Apa Itu LALILULELO? Mengenal Gejala Baru yang Muncul Setelah Sembuh dari Covid-19

19 Agustus 2021, 20:25 WIB
Ilustrasi . Mengenak gejala LALILULELO. /PIXABAY

PR BOGOR - Kini muncul gejala baru bernama LALILULELO setelah sembuh dari infeksi Covid-19.

Agar tidak panik, ada baiknya untuk mengetahui gejala LALILULELO yang biasanya dirasakan seseorang setelah sembuh dari Covid-19.

Sebagaimana diungkap Dokter spesialis saraf di Rumah Sakit Universitas Indonesia, dr. Pukovisa Prawirohardjo, Sp.S(K), LALILULELO membuat orang jadi lola.

Gejala tersebut biasanya dialami oleh mereka yang sembuh dari Covid-19 atau penyintas Covid-19.

Baca Juga: Resmikan Labkesda untuk Percepatan Penanganan Covid-19, Anne Ratna: Alhamdulillah yang Kita Tunggu-tunggu

Gejala LALILULELO juga bisa dikatakan sebagai gejala pikun dini atau demensia.

Sebagaimana diberitakan Pikiran-Rakyat.com dalam artikel berjudul Apa Itu Gejala LALILULELO yang Bisa Muncul Setelah Sembuh dari Covid-19? Lebih lanjut, mengenai gejala penurunan fungsi kognitif ini yakni LALILULELO yang merupakan kepanjangan dari Labil emosi atau pendiriannya, Linglung, Lupa, Lemot atau pikiran melamban, dan Logika berpikir menurun.

"Terdapat gejala dini pikun atau demensia yang disingkat LALILULELO. Bila menemukan 1 dari 5 gejala ini, segera lakukan pemeriksaan ke dokter," ujar dia dalam siaran pers RSUI, Selasa, 17 Agustus 2021.

Bahkan, dari sebuah studi yang dipresentasikan dalam Konferensi Internasional Asosiasi Alzheimer atau Alzheimer's Association International Conference pada 29 Juli 2021 di Denver, Colorado menemukan, banyak penyintas Covid-19 mengalami ’kabut otak’ dan gangguan kognitif lainnya beberapa bulan setelah pemulihan.

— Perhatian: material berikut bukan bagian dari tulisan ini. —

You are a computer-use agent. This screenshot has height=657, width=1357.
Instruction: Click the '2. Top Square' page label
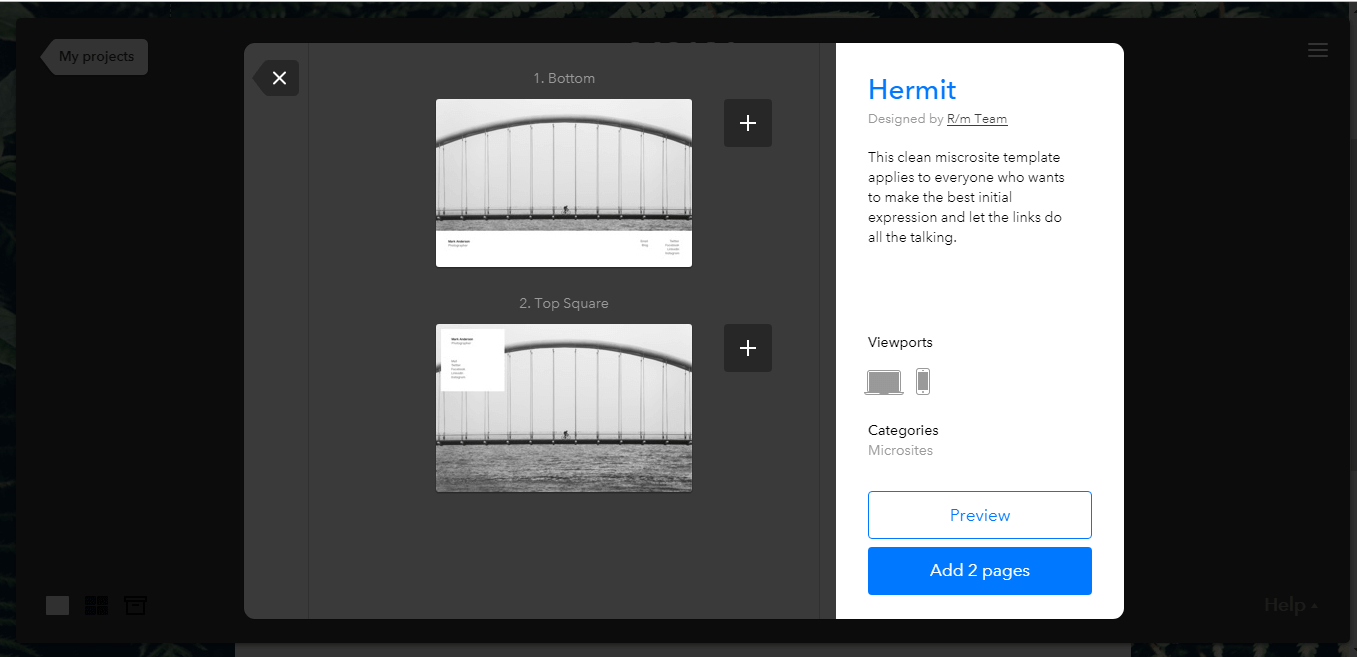tap(564, 303)
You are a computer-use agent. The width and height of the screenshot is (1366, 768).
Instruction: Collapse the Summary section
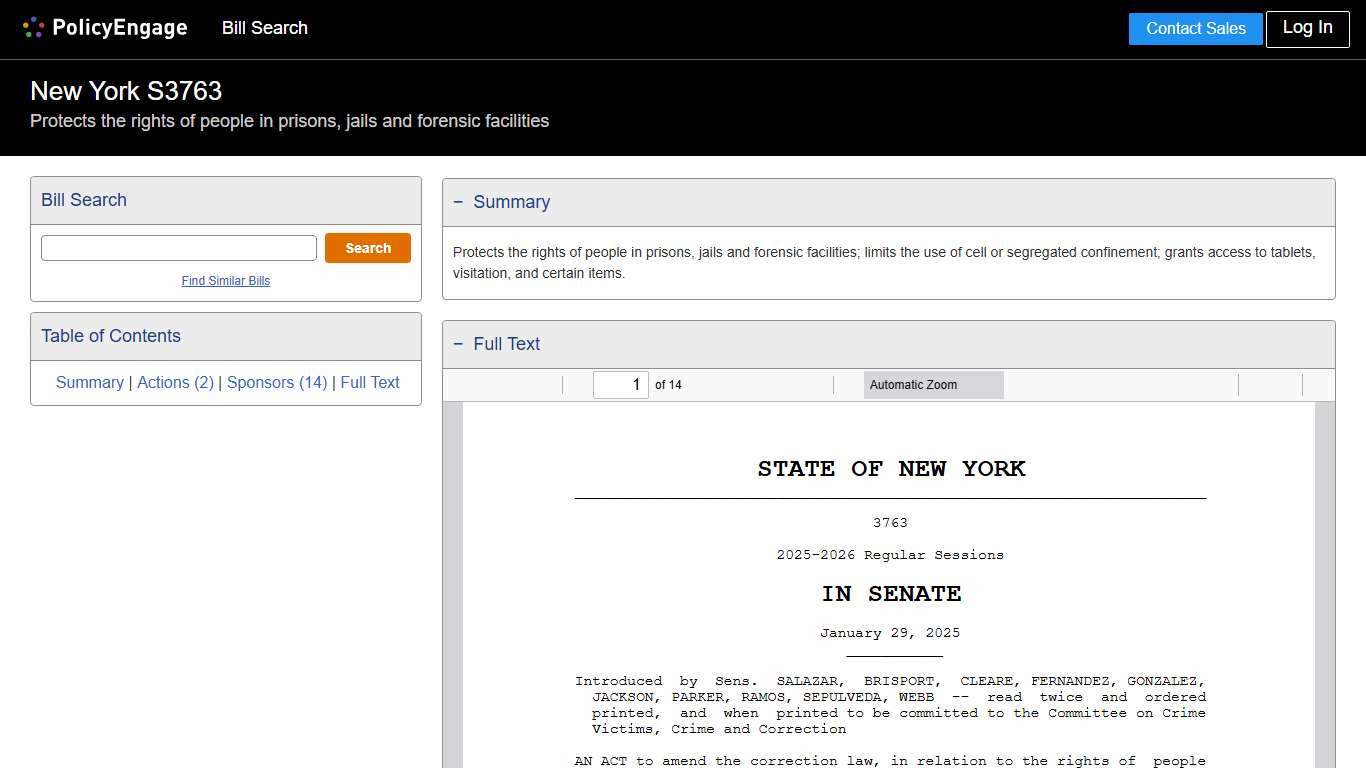pyautogui.click(x=458, y=202)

Baca Juga: Lirik Lagu Gas Pedal - Cravity, Lengkap dengan Terjemahan Bahasa Indonesia

Dalam studi itu, para peneliti dari University of Texas Health Science Center di San Antonio Long School of Medicine dan kolega mereka mempelajari kognisi dan indra penciuman pada hampir 300 orang dewasa di Argentina yang mengalami Covid-19.

Mereka mempelajari para partisipan antara tiga dan enam bulan setelah infeksi Covid-19. Hasilnya, lebih dari separuh menunjukkan masalah terus-menerus lupa.

Temuan ini menambah deretan hasil studi terkait gejala long Covid-19 seperti bingung, lupa dan dan tanda-tanda hilangnya ingatan yang mengkhawatirkan lainnya.

Namun, sebelumnya, sebuah studi yang dipublikasikan dalam jurnal EClinicalMedicine The Lancet pada 22 Juli lalu menunjukkan, penyintas Covid-19 termasuk mereka yang tidak lagi melaporkan gejala memperlihatkan defisit kognitif signifikan.

Baca Juga: Lirik Lagu OST Blue Birthday O3ohn - Even Days, Lengkap dengan Terjemahan Bahasa Indonesia

Kondisi ini dialami baik oleh mereka yang dulu dirawat di rumah sakit maupun yang tidak, sebagaimana dikutip Pikiran-Rakyat.com dari situs Antara.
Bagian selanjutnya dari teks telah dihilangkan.